::: INPUT DATA
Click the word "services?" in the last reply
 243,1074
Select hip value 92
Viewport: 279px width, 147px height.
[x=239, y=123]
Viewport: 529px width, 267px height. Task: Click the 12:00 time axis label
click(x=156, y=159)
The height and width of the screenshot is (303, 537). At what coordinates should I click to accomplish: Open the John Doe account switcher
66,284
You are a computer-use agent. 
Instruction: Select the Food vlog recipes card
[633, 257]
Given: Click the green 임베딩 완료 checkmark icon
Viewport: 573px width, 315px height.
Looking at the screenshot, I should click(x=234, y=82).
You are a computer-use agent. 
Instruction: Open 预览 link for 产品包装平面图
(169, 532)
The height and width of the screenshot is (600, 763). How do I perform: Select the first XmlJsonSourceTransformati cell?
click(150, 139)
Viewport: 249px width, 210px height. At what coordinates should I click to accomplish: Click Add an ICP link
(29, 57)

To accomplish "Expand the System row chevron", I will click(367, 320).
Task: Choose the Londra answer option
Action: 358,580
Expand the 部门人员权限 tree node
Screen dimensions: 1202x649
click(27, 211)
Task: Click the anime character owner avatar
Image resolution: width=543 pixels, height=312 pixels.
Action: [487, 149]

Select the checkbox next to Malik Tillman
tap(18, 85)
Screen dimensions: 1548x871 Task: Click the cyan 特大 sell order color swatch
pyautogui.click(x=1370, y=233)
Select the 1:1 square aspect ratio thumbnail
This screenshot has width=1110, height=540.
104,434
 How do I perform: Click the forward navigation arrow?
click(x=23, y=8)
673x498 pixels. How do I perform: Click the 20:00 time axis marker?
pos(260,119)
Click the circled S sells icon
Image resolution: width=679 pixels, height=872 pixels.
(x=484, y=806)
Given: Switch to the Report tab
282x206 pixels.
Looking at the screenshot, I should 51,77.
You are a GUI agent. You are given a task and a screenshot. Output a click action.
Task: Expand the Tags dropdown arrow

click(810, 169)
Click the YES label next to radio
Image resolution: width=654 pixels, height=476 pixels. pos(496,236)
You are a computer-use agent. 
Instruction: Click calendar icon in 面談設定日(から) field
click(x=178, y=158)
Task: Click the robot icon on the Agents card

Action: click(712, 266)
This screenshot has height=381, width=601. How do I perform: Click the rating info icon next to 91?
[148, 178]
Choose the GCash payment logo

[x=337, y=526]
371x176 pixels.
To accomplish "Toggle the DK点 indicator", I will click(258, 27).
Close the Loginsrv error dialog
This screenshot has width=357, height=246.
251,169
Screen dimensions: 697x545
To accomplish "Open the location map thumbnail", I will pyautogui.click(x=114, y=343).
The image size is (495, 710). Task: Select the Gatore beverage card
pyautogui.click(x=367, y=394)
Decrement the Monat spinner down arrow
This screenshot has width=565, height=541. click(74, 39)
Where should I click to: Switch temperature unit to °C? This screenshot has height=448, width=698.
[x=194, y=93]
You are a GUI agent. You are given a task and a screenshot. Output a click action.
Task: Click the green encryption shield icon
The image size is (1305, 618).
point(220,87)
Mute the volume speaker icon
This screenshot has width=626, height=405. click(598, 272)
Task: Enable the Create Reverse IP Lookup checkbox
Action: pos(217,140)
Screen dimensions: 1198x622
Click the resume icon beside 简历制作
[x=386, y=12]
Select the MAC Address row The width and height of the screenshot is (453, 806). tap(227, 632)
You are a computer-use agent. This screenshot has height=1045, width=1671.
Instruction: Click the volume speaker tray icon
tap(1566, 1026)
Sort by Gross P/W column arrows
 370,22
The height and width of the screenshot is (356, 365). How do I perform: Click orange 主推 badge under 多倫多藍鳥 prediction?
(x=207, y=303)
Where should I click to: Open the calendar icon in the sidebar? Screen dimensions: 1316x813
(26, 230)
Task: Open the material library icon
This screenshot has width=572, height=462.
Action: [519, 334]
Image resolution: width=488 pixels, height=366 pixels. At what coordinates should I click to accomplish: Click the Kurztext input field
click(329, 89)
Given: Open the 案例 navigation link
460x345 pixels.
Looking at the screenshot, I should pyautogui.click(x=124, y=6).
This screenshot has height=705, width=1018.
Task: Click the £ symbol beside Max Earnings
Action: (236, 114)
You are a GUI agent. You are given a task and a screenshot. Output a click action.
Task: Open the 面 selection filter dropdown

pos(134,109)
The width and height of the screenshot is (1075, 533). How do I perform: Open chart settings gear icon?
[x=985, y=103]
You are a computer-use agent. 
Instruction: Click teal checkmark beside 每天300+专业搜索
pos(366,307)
::::::
Everything in the listing above should be printed again exactly.

Click the word "services?" in the last reply
 243,1074
Select hip value 92
Viewport: 279px width, 147px height.
[x=239, y=123]
Viewport: 529px width, 267px height. Task: Click the 12:00 time axis label
click(x=156, y=159)
The height and width of the screenshot is (303, 537). At what coordinates should I click to accomplish: Open the John Doe account switcher
66,284
You are a computer-use agent. 
Instruction: Select the Food vlog recipes card
[633, 257]
Given: Click the green 임베딩 완료 checkmark icon
Viewport: 573px width, 315px height.
Looking at the screenshot, I should click(x=234, y=82).
You are a computer-use agent. 
Instruction: Open 预览 link for 产品包装平面图
(169, 532)
The height and width of the screenshot is (600, 763). How do I perform: Select the first XmlJsonSourceTransformati cell?
click(150, 139)
Viewport: 249px width, 210px height. At what coordinates should I click to accomplish: Click Add an ICP link
(29, 57)

To accomplish "Expand the System row chevron", I will click(367, 320).
Task: Choose the Londra answer option
Action: 358,580
Expand the 部门人员权限 tree node
Screen dimensions: 1202x649
click(27, 211)
Task: Click the anime character owner avatar
Image resolution: width=543 pixels, height=312 pixels.
Action: [487, 149]

Select the checkbox next to Malik Tillman
tap(18, 85)
Screen dimensions: 1548x871 Task: Click the cyan 特大 sell order color swatch
pyautogui.click(x=1370, y=233)
Select the 1:1 square aspect ratio thumbnail
This screenshot has width=1110, height=540.
104,434
 How do I perform: Click the forward navigation arrow?
click(x=23, y=8)
673x498 pixels. How do I perform: Click the 20:00 time axis marker?
pos(260,119)
Click the circled S sells icon
Image resolution: width=679 pixels, height=872 pixels.
(x=484, y=806)
Given: Switch to the Report tab
282x206 pixels.
Looking at the screenshot, I should 51,77.
You are a GUI agent. You are given a task and a screenshot. Output a click action.
Task: Expand the Tags dropdown arrow

click(810, 169)
Click the YES label next to radio
Image resolution: width=654 pixels, height=476 pixels. pos(496,236)
You are a computer-use agent. 
Instruction: Click calendar icon in 面談設定日(から) field
click(x=178, y=158)
Task: Click the robot icon on the Agents card

Action: click(712, 266)
This screenshot has height=381, width=601. How do I perform: Click the rating info icon next to 91?
[148, 178]
Choose the GCash payment logo

[x=337, y=526]
371x176 pixels.
To accomplish "Toggle the DK点 indicator", I will click(258, 27).
Close the Loginsrv error dialog
This screenshot has width=357, height=246.
251,169
Screen dimensions: 697x545
To accomplish "Open the location map thumbnail", I will pyautogui.click(x=114, y=343).
The image size is (495, 710). Task: Select the Gatore beverage card
pyautogui.click(x=367, y=394)
Decrement the Monat spinner down arrow
This screenshot has width=565, height=541. click(74, 39)
Where should I click to: Switch temperature unit to °C? This screenshot has height=448, width=698.
[x=194, y=93]
You are a GUI agent. You are given a task and a screenshot. Output a click action.
Task: Click the green encryption shield icon
The image size is (1305, 618).
point(220,87)
Mute the volume speaker icon
This screenshot has width=626, height=405. click(598, 272)
Task: Enable the Create Reverse IP Lookup checkbox
Action: pos(217,140)
Screen dimensions: 1198x622
Click the resume icon beside 简历制作
[x=386, y=12]
Select the MAC Address row The width and height of the screenshot is (453, 806). tap(227, 632)
You are a computer-use agent. This screenshot has height=1045, width=1671.
Instruction: Click the volume speaker tray icon
tap(1566, 1026)
Sort by Gross P/W column arrows
 370,22
The height and width of the screenshot is (356, 365). How do I perform: Click orange 主推 badge under 多倫多藍鳥 prediction?
(x=207, y=303)
Where should I click to: Open the calendar icon in the sidebar? Screen dimensions: 1316x813
(26, 230)
Task: Open the material library icon
This screenshot has width=572, height=462.
Action: [519, 334]
Image resolution: width=488 pixels, height=366 pixels. At what coordinates should I click to accomplish: Click the Kurztext input field
click(329, 89)
Given: Open the 案例 navigation link
460x345 pixels.
Looking at the screenshot, I should pyautogui.click(x=124, y=6).
This screenshot has height=705, width=1018.
Task: Click the £ symbol beside Max Earnings
Action: (236, 114)
You are a GUI agent. You are given a task and a screenshot. Output a click action.
Task: Open the 面 selection filter dropdown

pos(134,109)
The width and height of the screenshot is (1075, 533). How do I perform: Open chart settings gear icon?
[x=985, y=103]
You are a computer-use agent. 
Instruction: Click teal checkmark beside 每天300+专业搜索
pos(366,307)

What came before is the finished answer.